Closed alondahari closed 11 months ago
Faktory doesn't support multi-server clustering. You can set up Redis replicas for data redundancy but only one Faktory can be operational at a time.
Oh that's not great. It's a bit scary to have one point of failure like that. I believe we contacted you about this earlier and you said it would be possible to have two servers behind a load balancer, but I'll double check that.
You can but they need to run completely independent. For instance if you have two with the same configuration, they will both fire cron jobs. There's no concept of primary/standby or cluster leadership.
Hi again, we updated our configuration to have a "primary" and "secondary" servers, with only the primary scheduling cron jobs.
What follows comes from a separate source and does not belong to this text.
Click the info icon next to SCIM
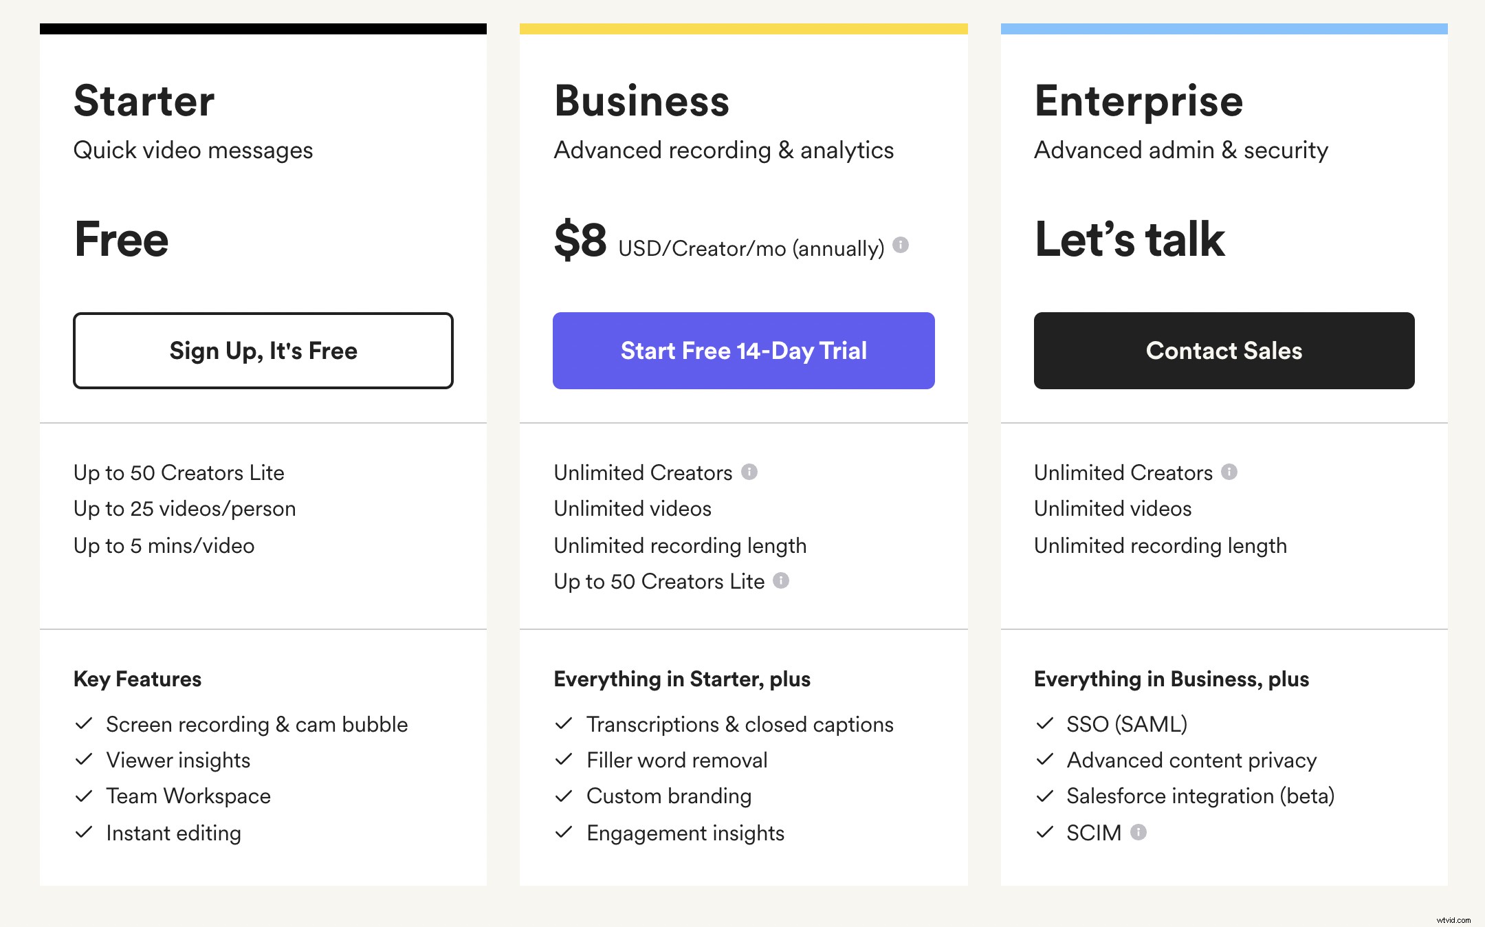This screenshot has height=927, width=1485. (1139, 832)
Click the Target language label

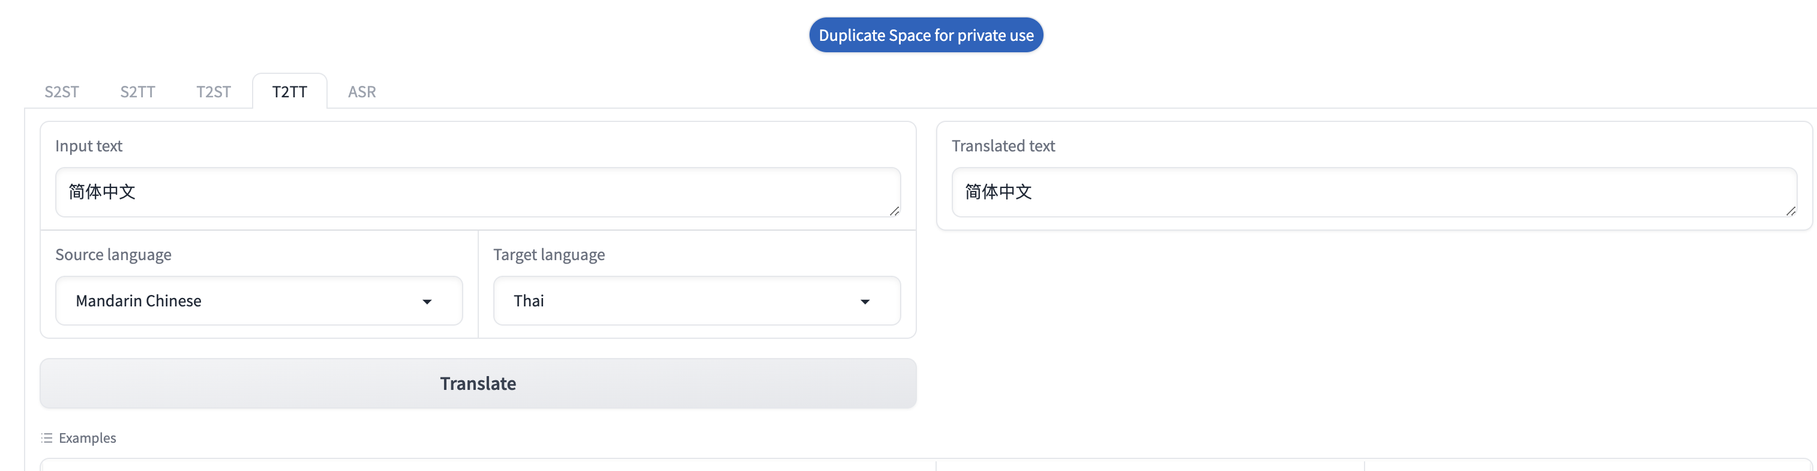549,254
This seems to work for scheduling jobs, but for some reason we're seeing jobs complete and the being enqueued again, about half an hour after the job completed. Any ideas about what's would be the cause of that? the servers are sharing one redis (elasticache) instance.
Any help would be most appreciated!
I think 30 minutes is the default job reservation time. If you fetch job A from server 1 but don't ack it within 30 minutes, Faktory will re-enqueue job A for re-execution under the assumption that the worker failed somehow.
Interesting. I wonder why it's not sending ack then. Also doesn't seem like it should be caused by a multi-server setup.
Is it possible your worker is FETCHing from Server 1 but ACKing to Server 2?
It is possible, but wouldn't it update the same redis record?
Faktory keeps a list of outstanding jobs in memory, keyed by JID. If it's not in its records, it'll return an error. You can argue that Faktory should go to Redis for this operation but as Faktory is not designed to run in parallel, that's the way it works today.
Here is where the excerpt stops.